Overview
In this episode of The Dashboard Effect, Brick Thompson and Landon Oaks take on the fear that has been circulating in software engineering communities: that AI tools are coming for developer jobs. Their argument is more nuanced and more optimistic than either the doom narrative or the uncritical enthusiasm that tends to dominate this conversation. AI is changing what great engineering looks like, but the demand for skilled engineers is not going away. What is going away is the ceiling on what a skilled engineer can accomplish.

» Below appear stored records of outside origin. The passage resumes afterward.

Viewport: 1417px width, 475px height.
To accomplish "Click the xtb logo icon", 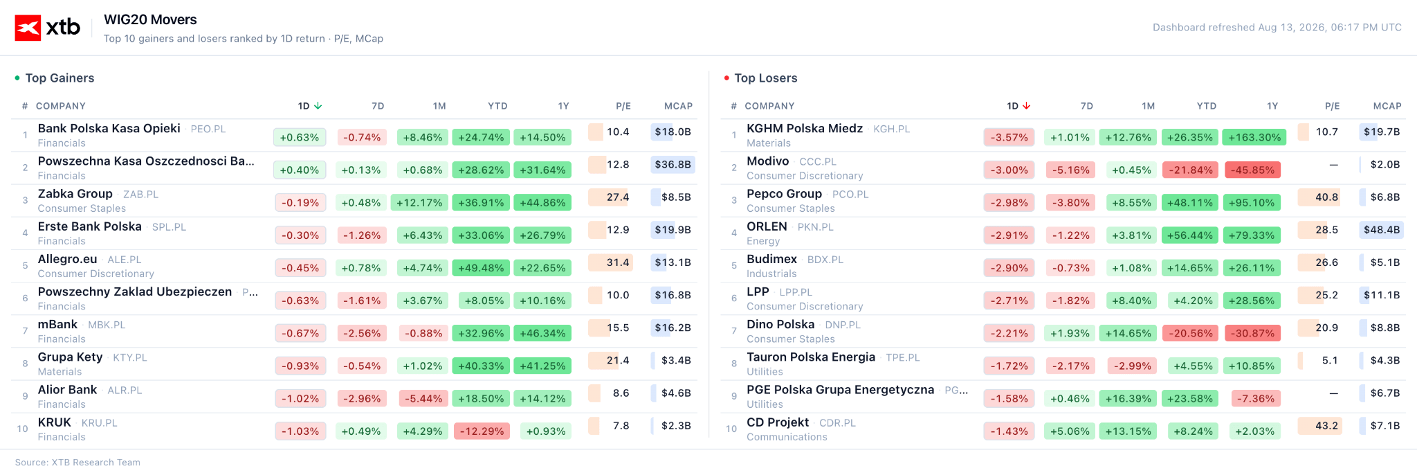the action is click(28, 28).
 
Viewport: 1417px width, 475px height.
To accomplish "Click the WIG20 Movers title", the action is click(150, 19).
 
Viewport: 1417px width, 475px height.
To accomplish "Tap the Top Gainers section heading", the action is click(60, 78).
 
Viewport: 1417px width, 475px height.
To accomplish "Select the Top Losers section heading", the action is click(766, 78).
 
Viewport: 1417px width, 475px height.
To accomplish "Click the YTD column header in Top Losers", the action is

The conversation is grounded in the real experience of a team that has been using these tools in production data engineering work and has watched the capabilities evolve significantly over a short period of time. See how Blue Margin’s Managed Data Service applies the latest AI engineering tools to deliver faster, more efficient data solutions for the organizations it serves, with the human expertise and architectural judgment that keeps quality, security, and context intact.
What This Episode Covers
Overcoming Resistance to AI Tools (0:00 – 2:57)
Many developers formed their opinions about AI coding tools based on early experiences with models that were genuinely unreliable, and those opinions have not been updated to reflect how dramatically the tools have improved. The hosts make the case for re-evaluation with an open mind, arguing that the gap between where the tools were in late 2025 and where they are now is large enough to invalidate conclusions drawn from the earlier experience.
The New Engineering Mindset (3:00 – 6:59)
The shift the hosts describe is from writing code to orchestrating it. Great engineers are increasingly using AI to handle repetitive, boilerplate work while applying their own architectural expertise and judgment to review, refine, and ensure the output is modular, efficient, and maintainable. The engineering value moves up the stack toward design and taste rather than disappearing, and the engineers who make that transition are significantly more productive than those who do not.
Building an AI Enablement Culture (7:00 – 9:14)
Leaders who want their teams to adopt AI tools effectively should invest in creating an environment where early adopters share successful workflows and demonstrate what is possible to colleagues who are more skeptical or less experienced with the tools. That peer-to-peer knowledge sharing is faster and more credible than top-down mandates, and it produces the kind of organic adoption that turns individual productivity gains into team-wide capability improvements.
The Future of Software Engineering Jobs (9:15 – 12:29)
The hosts push back on the apocalyptic framing of AI’s impact on software careers. Demand for software professionals continues to grow, and the engineers who will thrive are the ones who integrate AI into their workflows rather than resisting it. The skill set is shifting, but the profession is not disappearing. What is changing is the floor of what a competent engineer can produce and the ceiling of what an exceptional one can accomplish.
Tooling Advancements: Claude Code and ChatGPT Codex (12:30 – 14:09)
Recent updates to tools like Claude Code and ChatGPT Codex have significantly changed what AI-assisted engineering looks like in practice. The capabilities are genuinely impressive, but the hosts are clear about the ongoing requirement for human involvement. Code quality, security, and contextual judgment still require a person in the loop, and engineers who treat these tools as autonomous rather than assistive tend to produce outputs that look functional but carry hidden problems.
Who It’s For
This episode is worth your time if you are a software engineer or data developer who formed an opinion about AI coding tools based on early experiences and has not revisited those tools recently, a team lead or engineering manager trying to understand how to build a culture that embraces AI tooling without sacrificing the code quality and architectural standards the team is responsible for, a business or technology leader evaluating how AI is changing the economics and capabilities of software development teams, or anyone trying to form a grounded view of what AI means for the engineering profession beyond the extremes of replacement and irrelevance.
Why It’s Worth a Listen
The resistance narrative around AI coding tools is understandable but increasingly outdated, and this episode makes the case for updating it with enough specificity to be convincing. The hosts are not cheerleaders for the technology. They are practitioners who have watched it improve in real time and are describing what that improvement actually means for how engineers work, not what it might mean in a hypothetical future.
The orchestration mindset shift is the most important reframe in the episode. Engineers who understand their value as residing in architectural judgment, code review, and contextual expertise rather than in raw coding output are positioned to become significantly more productive with AI tools rather than threatened by them. That reframe is not just reassuring. It is actionable, and it changes how engineers should be thinking about their own skill development going forward.
And the tooling update is worth hearing for anyone who wrote off AI coding assistants based on experiences from even six months ago. The pace of improvement in this space is fast enough that conclusions drawn from earlier models are genuinely unreliable guides to what the current tools can do, and this episode provides a current and credible benchmark for reassessing that judgment.